Thursday, 7 May 2015 00:00 -     - {{hitsCtrl.values.hits}}

By Waruni Paranagamage The United States has agreed to permit continued trade and economic engagement between Iran and Sri Lanka following bilateral discussions with visiting Secretary of State John Kerry. Concessions permitting continued trade with Iran were said to have been granted following representations made by the Sri Lankan Government in relation to the severe burden such embargos had placed on the national economy, according to Deputy Minister of Foreign Affairs Ajith P. Perera.
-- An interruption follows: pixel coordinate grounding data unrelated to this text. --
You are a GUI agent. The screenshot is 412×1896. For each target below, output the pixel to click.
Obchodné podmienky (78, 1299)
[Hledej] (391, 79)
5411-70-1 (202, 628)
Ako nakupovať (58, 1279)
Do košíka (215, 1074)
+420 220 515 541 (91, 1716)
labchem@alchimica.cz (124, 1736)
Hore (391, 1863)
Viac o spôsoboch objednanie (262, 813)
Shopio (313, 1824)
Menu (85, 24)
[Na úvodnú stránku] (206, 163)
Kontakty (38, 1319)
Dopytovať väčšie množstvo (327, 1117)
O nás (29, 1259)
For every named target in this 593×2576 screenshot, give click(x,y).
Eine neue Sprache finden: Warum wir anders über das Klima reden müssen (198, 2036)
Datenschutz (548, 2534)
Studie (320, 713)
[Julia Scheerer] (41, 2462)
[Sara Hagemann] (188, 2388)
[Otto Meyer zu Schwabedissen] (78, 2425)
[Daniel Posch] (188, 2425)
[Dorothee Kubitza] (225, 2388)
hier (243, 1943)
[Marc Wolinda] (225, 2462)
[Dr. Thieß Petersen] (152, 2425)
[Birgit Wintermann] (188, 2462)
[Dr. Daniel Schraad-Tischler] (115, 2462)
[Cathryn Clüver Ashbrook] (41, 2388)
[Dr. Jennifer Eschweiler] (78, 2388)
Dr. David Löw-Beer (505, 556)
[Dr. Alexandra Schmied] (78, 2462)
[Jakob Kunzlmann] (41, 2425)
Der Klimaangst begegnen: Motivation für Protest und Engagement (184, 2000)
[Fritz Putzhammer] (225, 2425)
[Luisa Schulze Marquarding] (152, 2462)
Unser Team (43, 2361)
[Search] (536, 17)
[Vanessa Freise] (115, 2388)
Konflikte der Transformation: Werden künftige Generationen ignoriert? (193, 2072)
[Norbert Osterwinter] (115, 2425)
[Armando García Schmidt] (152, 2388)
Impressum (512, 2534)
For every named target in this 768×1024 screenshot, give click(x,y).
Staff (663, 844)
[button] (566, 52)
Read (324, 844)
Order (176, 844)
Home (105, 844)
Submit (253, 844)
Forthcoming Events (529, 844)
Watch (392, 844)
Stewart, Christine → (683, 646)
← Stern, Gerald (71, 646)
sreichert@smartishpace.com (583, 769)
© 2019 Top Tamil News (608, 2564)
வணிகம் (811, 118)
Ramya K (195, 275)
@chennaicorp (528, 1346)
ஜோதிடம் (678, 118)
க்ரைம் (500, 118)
Consequently, Sri Lankan exports of tea and imports of Iranian crude oil will be allowed to continue once relevant approvals have been finalised. The last round of American sanctions against Iran came into effect mid-2012 in response to unproven allegations of “continued illicit nuclear activities” on the part of Iran. The sanctions which attempted to freeze all transactions involving the Iranian Central Bank caused severe difficulties for Sri Lankan imports of crude oil at a time when 93% of Sri Lanka’s crude oil supplies were sourced from Iran. At the time the sanctions came into place, Iran also stood as the second largest importer of Sri Lankan Tea, another factor which adversely impacted export performance. Despite the 2012 sanctions however Iran continued up to the present day as one of the largest export destinations for Sri Lankan tea. The American position on Iran has since softened following historic negotiations between the two nations and Britain, France, Germany, Russia, China and the European Union related to the peaceful development of Iranian nuclear technology which have been running for the past 18 months and are expected to resume in Vienna next week. Despite unprecedented progress on nuclear talks, the United States has nevertheless cautioned that any breach of the agreement on the part of Tehran will result in what negotiators have termed a ‘snapback’ in sanctions, a situation which is likely to once again create downside risks for the Sri Lankan economy.